DIRECTIVE 1:
Turn the records into a numbered list, from the first line of the records through the line holding "GENERAL (752, 148)", both included, and leave out any blank lines.

PAGE:

•••

What does this say about North American attitudes towards Asian music? Who knows? It likely says more about those countries’ music industries having a healthy domestic (and cross-Asian) consumer base, and not needing to pander to foreign markets with gimmicky hits. At least until now.

There is certainly a long history of foreign language crossover hits, from the Italian “Volare“, to the rockified version of the Mexican tune “La Bamba“, which had a resurrection thanks to the Richie Valens biopic in the 80s. Off-hand I could think of about 10 such songs that broke out here in my own lifetime. There appears to be about one every two to three years, but not all are created equal.

The songs are generally by performers from non-English speaking countries. Usually they are sung in the singer’s language. Sometimes they are sung in English, but with that, “ow, you say…” certain foreignness that comes through regardless of tongue being used. In many cases an English version is released after the initial buzz of the foreign-language one, but I’m trying to ignore those. They always suck, and my interest comes in the cases when a song that no one understands becomes huge anyway.

People talk a lot about the “universal language” of music, but lyrics do matter. People like to sing songs, to relate to them, and sometimes even think about them. There must be a difference in terms of how English speakers listen to and appreciate foreign-language songs. There are some common themes in recent years: crazy videos, goofy dance routines and most of all insanely catchy hooks. In that sense Gangnam Style is the perfect storm.

Without further ado, here is my list. Let me know if I missed anything!


1984 – “99 Luftballons” – Nena

Back in the elementary school haze which is the 80s to me, I still recall the dulcet strains of Nena singing “99 Luftballons” in its original Deutsche. It was later translated to 99 Red Balloons, which is a bastardization as Luftballons just means “balloons” (gawd), but the original still gets played at the best 80s parties. It’s a bit campy now, sure, but unlike some songs on this list I believe this song succeeded because it’s a quality pop song of its era.

1987 – “Bamboleo” – The Gipsy Kings

First released in 1987, this song took until 1989 to hit the U.S. and is one of the few on this list with true international success, especially in Europe, where the Gipsy Kings are loved. It has longevity too, as you can still hear this song (or their other hit “Djobi Djoba”) played in internationally-minded clubs everywhere, even today. Unlike many of the gimmicky dance tunes on this list, this is real music — though it is definitely trippy to see the videos with a seemingly infinite number of earnest men playing Spanish guitars in unison.

•••

DIRECTIVE 2:
Reproduce the passage of the foreign-language hits piece between "What does this" and "least until now.", inclusive.

•••

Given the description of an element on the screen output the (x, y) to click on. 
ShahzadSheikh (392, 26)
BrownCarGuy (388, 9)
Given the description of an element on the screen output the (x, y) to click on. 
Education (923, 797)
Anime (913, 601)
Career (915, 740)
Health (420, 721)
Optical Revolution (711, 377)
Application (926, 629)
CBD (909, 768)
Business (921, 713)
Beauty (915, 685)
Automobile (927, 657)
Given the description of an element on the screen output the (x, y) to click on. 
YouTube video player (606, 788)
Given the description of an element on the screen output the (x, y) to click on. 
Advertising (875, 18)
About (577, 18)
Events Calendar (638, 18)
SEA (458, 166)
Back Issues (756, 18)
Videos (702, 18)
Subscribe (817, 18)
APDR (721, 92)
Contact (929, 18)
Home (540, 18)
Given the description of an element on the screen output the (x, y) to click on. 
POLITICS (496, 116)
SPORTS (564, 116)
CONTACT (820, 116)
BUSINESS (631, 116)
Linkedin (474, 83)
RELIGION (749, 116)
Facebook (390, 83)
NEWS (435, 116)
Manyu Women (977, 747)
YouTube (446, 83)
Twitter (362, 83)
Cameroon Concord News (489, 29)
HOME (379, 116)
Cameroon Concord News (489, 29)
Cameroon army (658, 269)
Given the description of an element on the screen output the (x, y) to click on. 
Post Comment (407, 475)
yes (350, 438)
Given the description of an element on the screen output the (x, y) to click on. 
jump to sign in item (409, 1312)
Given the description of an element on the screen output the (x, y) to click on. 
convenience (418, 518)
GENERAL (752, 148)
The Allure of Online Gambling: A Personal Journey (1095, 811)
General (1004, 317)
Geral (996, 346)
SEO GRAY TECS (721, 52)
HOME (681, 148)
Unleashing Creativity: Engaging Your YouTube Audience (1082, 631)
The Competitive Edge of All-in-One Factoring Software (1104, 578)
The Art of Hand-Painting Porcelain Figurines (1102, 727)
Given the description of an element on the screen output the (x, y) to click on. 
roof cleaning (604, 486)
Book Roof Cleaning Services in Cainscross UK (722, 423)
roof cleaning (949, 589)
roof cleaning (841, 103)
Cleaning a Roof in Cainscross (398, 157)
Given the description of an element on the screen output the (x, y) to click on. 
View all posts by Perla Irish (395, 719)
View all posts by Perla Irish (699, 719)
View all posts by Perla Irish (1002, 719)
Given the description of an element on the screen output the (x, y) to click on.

•••

FINAL ANSWER 1:
1. Given the description of an element on the screen output the (x, y) to click on. 
2. ShahzadSheikh (392, 26)
3. BrownCarGuy (388, 9)
4. Given the description of an element on the screen output the (x, y) to click on. 
5. Education (923, 797)
6. Anime (913, 601)
7. Career (915, 740)
8. Health (420, 721)
9. Optical Revolution (711, 377)
10. Application (926, 629)
11. CBD (909, 768)
12. Business (921, 713)
13. Beauty (915, 685)
14. Automobile (927, 657)
15. Given the description of an element on the screen output the (x, y) to click on. 
16. YouTube video player (606, 788)
17. Given the description of an element on the screen output the (x, y) to click on. 
18. Advertising (875, 18)
19. About (577, 18)
20. Events Calendar (638, 18)
21. SEA (458, 166)
22. Back Issues (756, 18)
23. Videos (702, 18)
24. Subscribe (817, 18)
25. APDR (721, 92)
26. Contact (929, 18)
27. Home (540, 18)
28. Given the description of an element on the screen output the (x, y) to click on. 
29. POLITICS (496, 116)
30. SPORTS (564, 116)
31. CONTACT (820, 116)
32. BUSINESS (631, 116)
33. Linkedin (474, 83)
34. RELIGION (749, 116)
35. Facebook (390, 83)
36. NEWS (435, 116)
37. Manyu Women (977, 747)
38. YouTube (446, 83)
39. Twitter (362, 83)
40. Cameroon Concord News (489, 29)
41. HOME (379, 116)
42. Cameroon Concord News (489, 29)
43. Cameroon army (658, 269)
44. Given the description of an element on the screen output the (x, y) to click on. 
45. Post Comment (407, 475)
46. yes (350, 438)
47. Given the description of an element on the screen output the (x, y) to click on. 
48. jump to sign in item (409, 1312)
49. Given the description of an element on the screen output the (x, y) to click on. 
50. convenience (418, 518)
51. GENERAL (752, 148)

FINAL ANSWER 2:
What does this say about North American attitudes towards Asian music? Who knows? It likely says more about those countries’ music industries having a healthy domestic (and cross-Asian) consumer base, and not needing to pander to foreign markets with gimmicky hits. At least until now.